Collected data
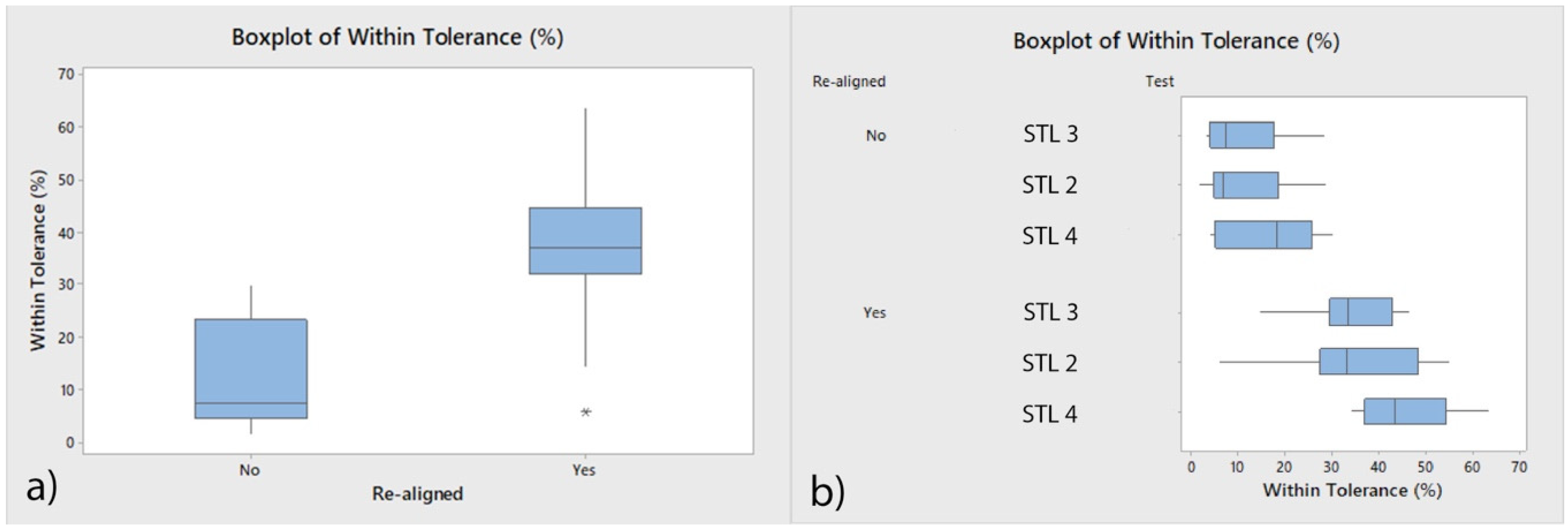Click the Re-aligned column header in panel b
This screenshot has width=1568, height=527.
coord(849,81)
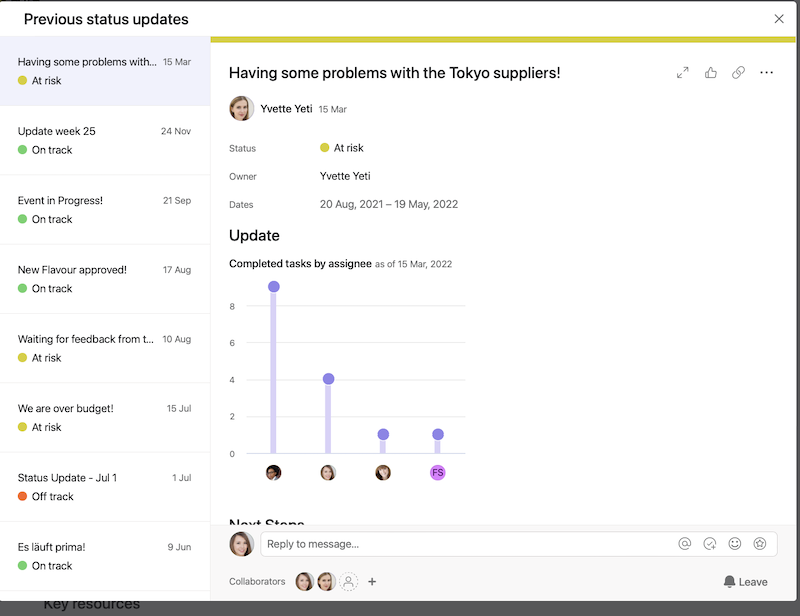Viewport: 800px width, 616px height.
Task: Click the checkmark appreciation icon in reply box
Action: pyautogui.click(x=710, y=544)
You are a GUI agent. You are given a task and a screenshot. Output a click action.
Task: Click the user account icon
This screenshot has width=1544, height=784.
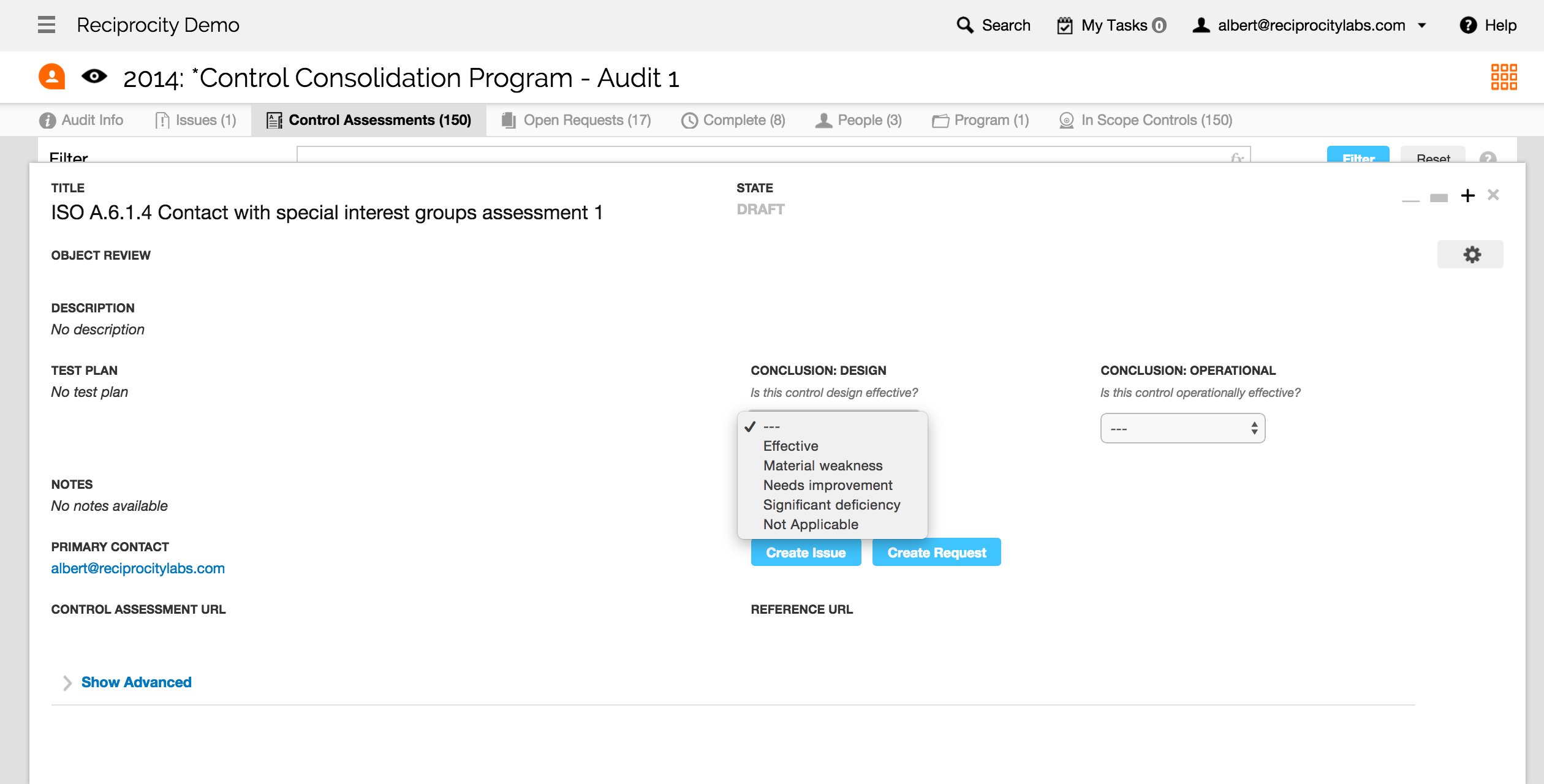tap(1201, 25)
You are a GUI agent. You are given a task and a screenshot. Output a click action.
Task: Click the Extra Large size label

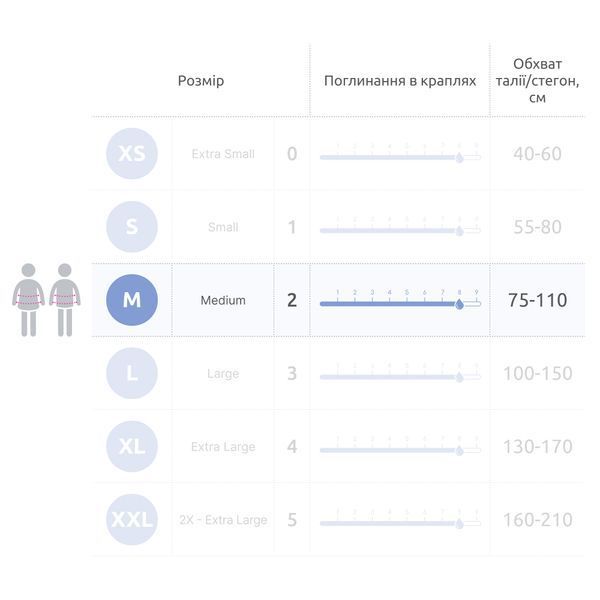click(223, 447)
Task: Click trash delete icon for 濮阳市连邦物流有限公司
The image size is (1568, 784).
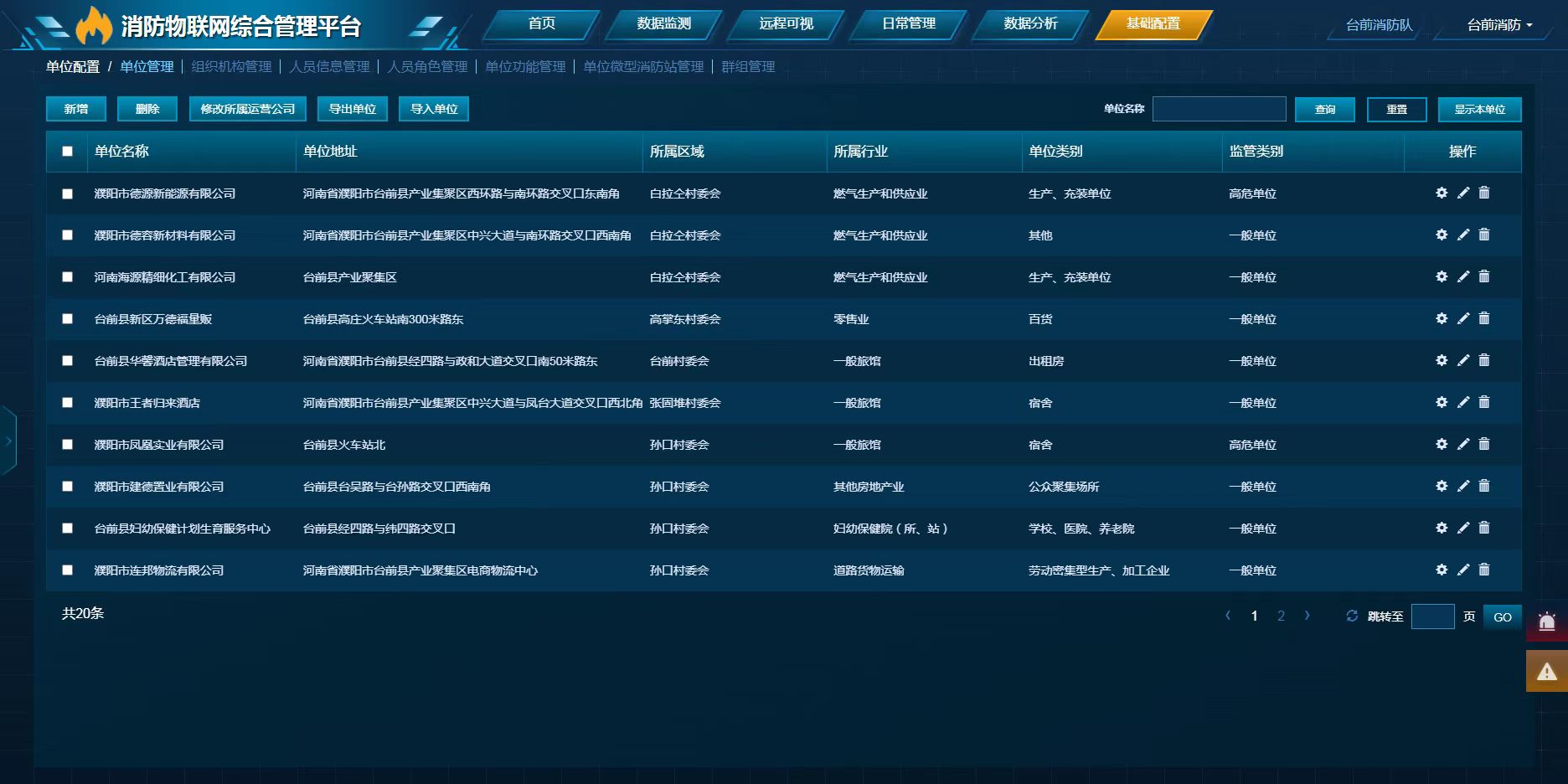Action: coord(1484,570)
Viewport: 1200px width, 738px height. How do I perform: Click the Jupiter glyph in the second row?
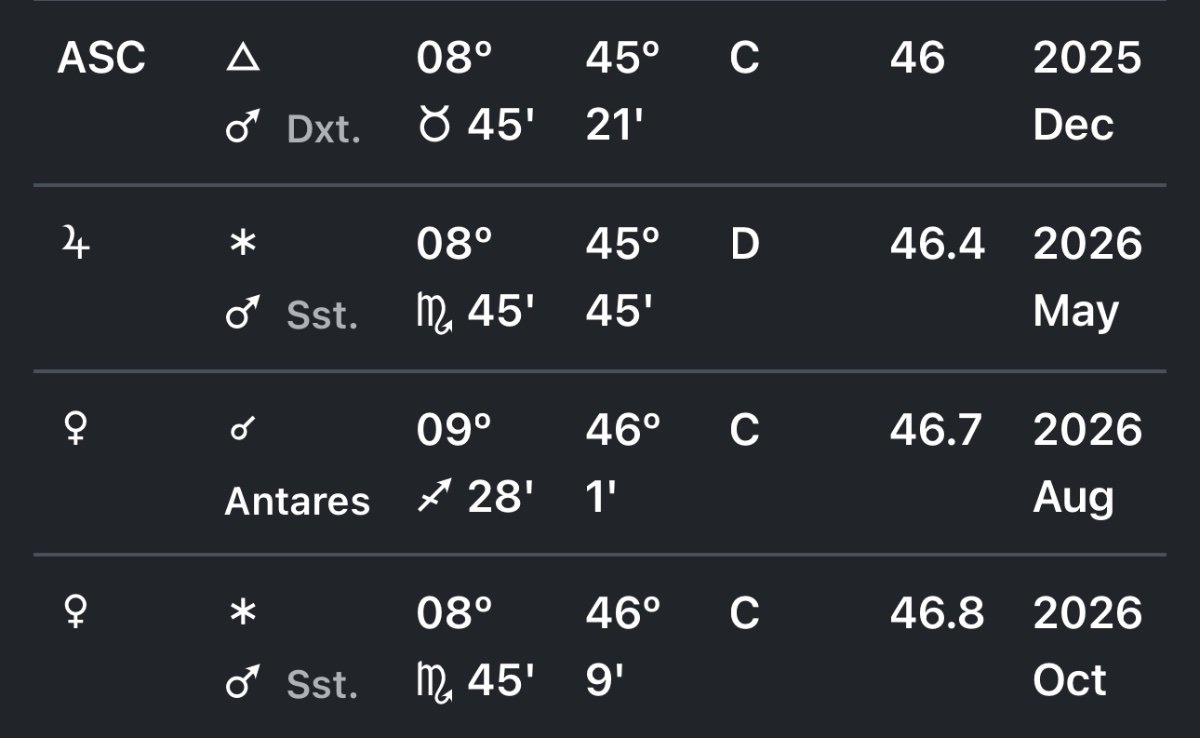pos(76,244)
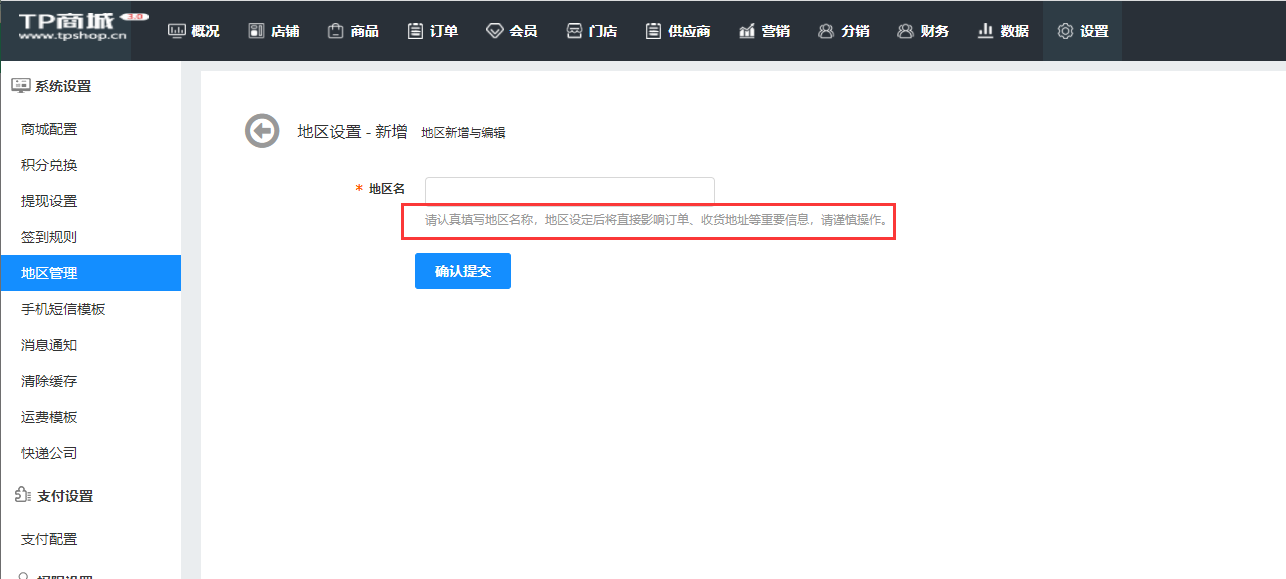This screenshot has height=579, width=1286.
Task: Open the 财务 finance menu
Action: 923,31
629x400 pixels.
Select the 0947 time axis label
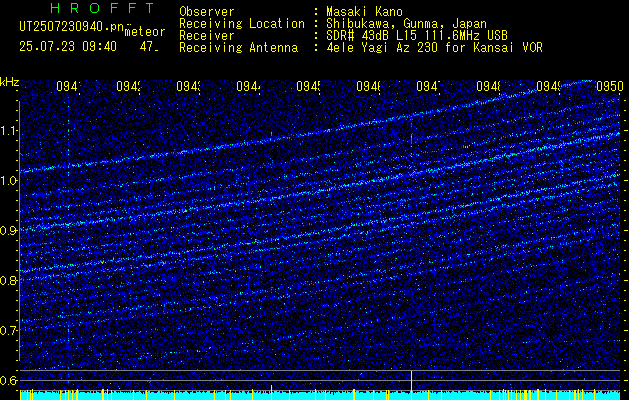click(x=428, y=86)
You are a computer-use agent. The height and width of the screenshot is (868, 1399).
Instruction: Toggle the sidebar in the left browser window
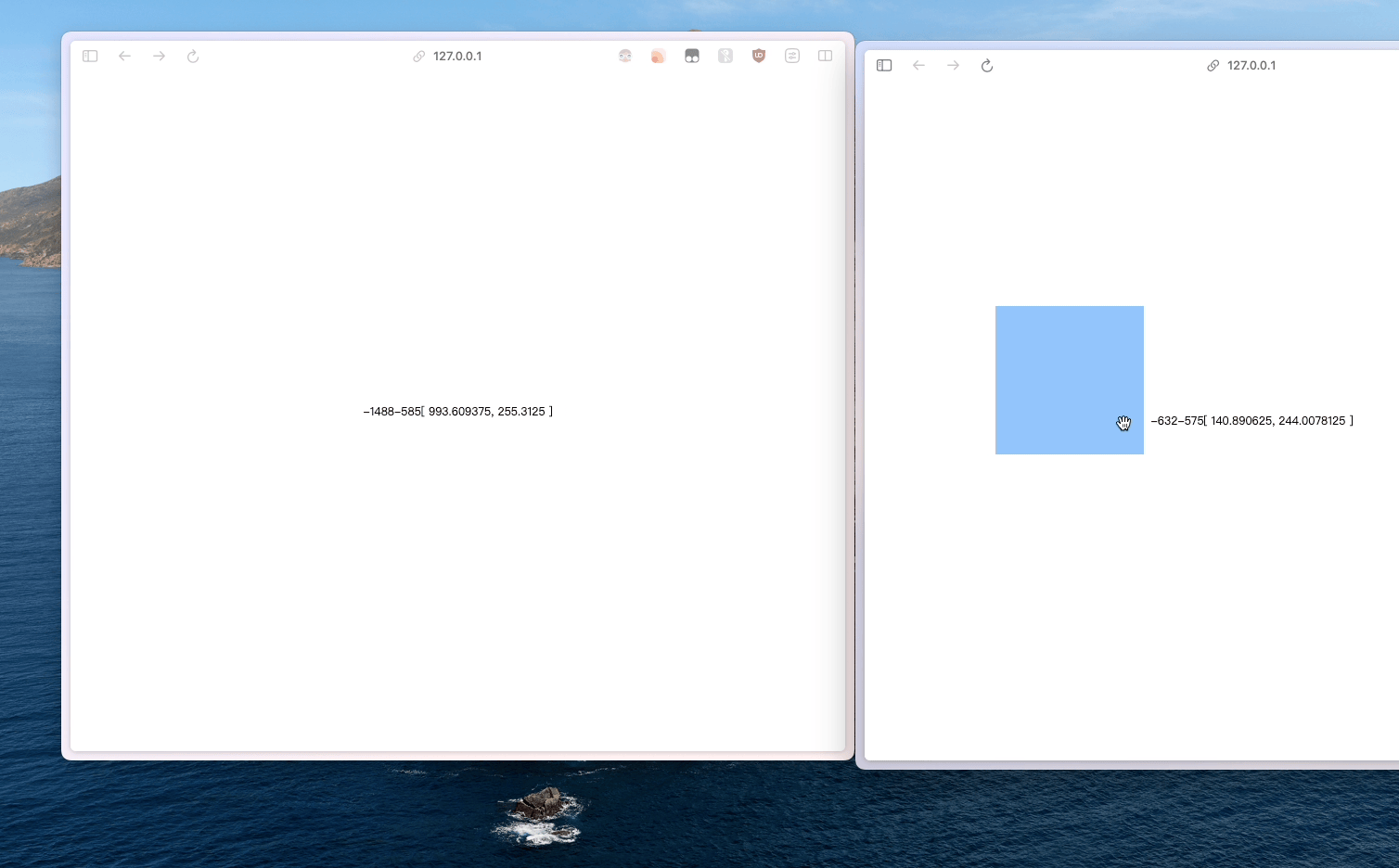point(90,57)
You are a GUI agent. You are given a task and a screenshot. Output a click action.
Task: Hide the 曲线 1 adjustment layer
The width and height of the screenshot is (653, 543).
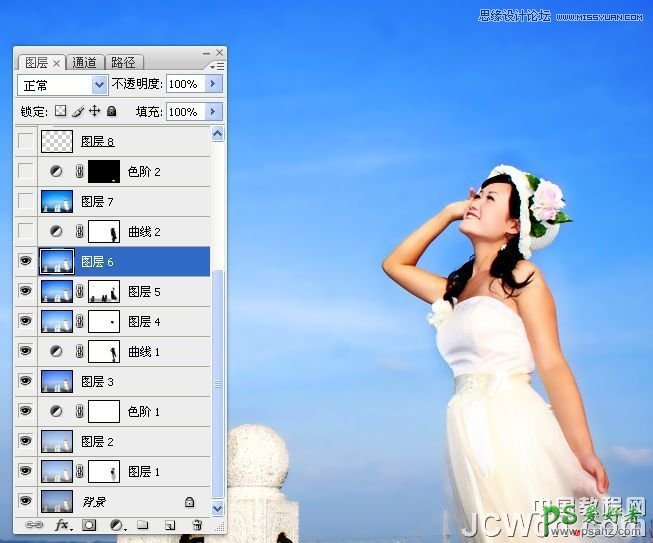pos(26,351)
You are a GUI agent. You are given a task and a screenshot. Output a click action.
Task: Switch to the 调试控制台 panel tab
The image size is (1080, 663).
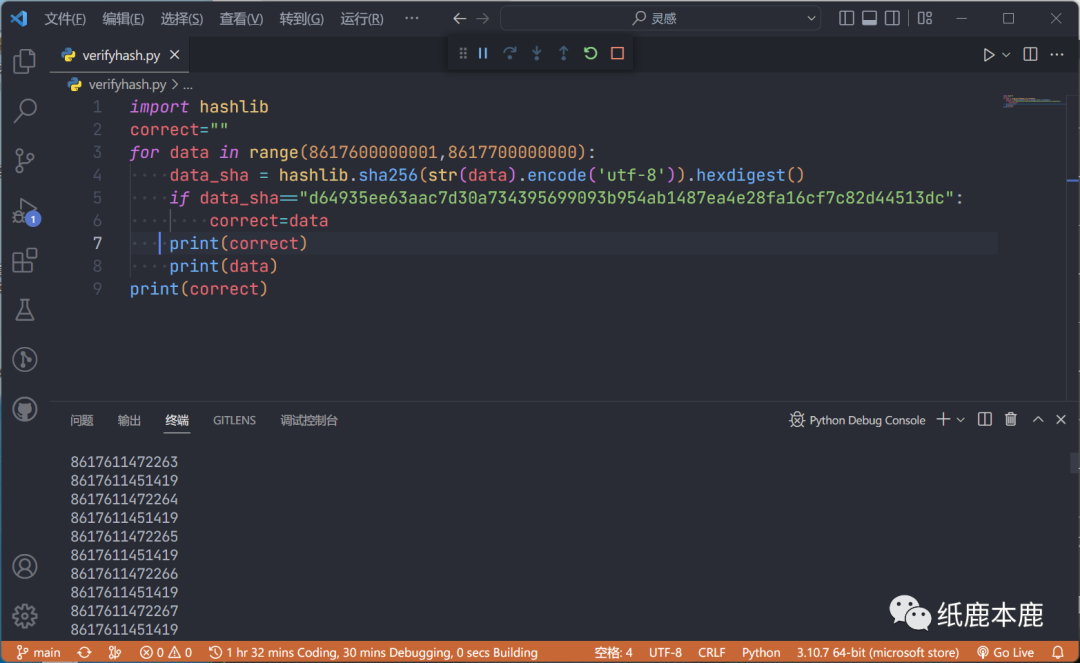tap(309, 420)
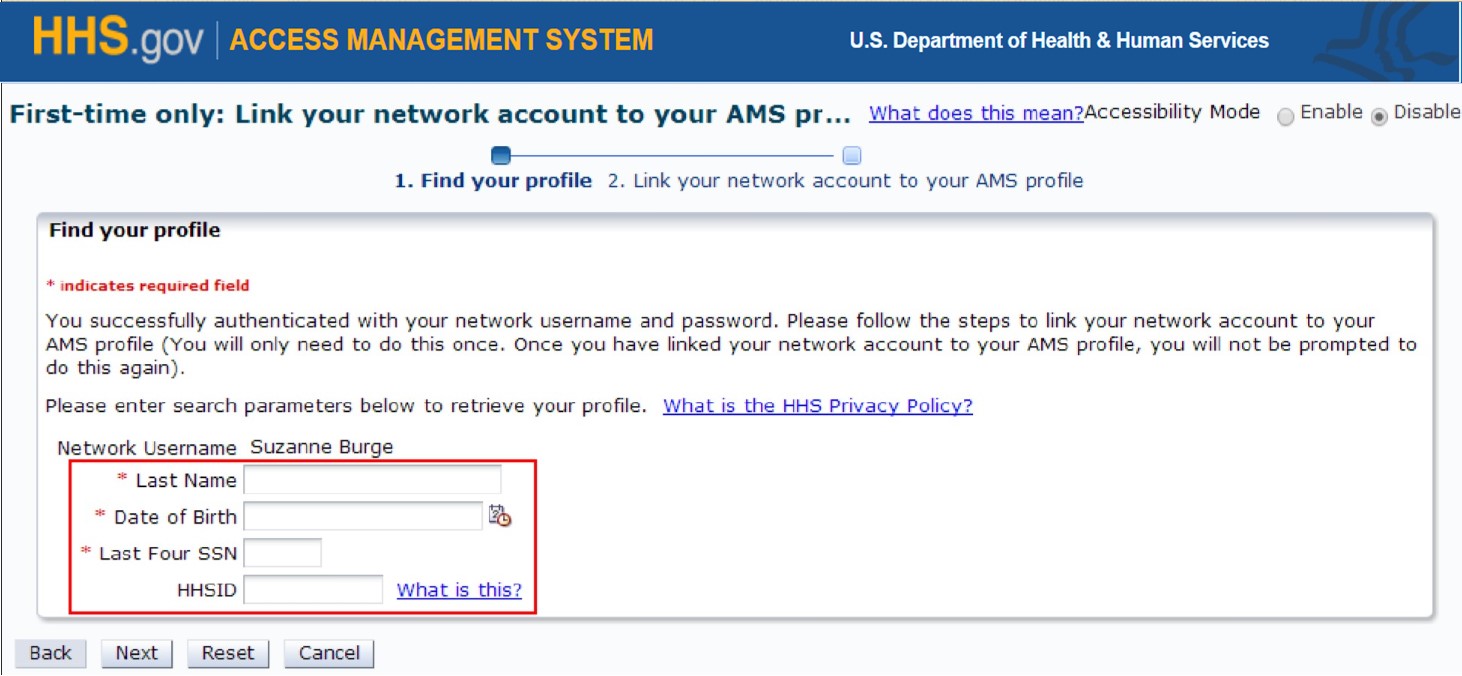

* _WORK TO COMPLETE_: Starting with the line that has "The width and" and ending with the last line of the records, retype every line exactly and only those lines. Do not include the pictures.

* _OUTPUT FOR THIS EXERCISE_:
The width and height of the screenshot is (653, 543).
pos(26,351)
You are a GUI agent. You are given a task and a screenshot. Output a click action.
Task: Switch to the 调试控制台 panel tab
The image size is (1080, 663).
tap(309, 420)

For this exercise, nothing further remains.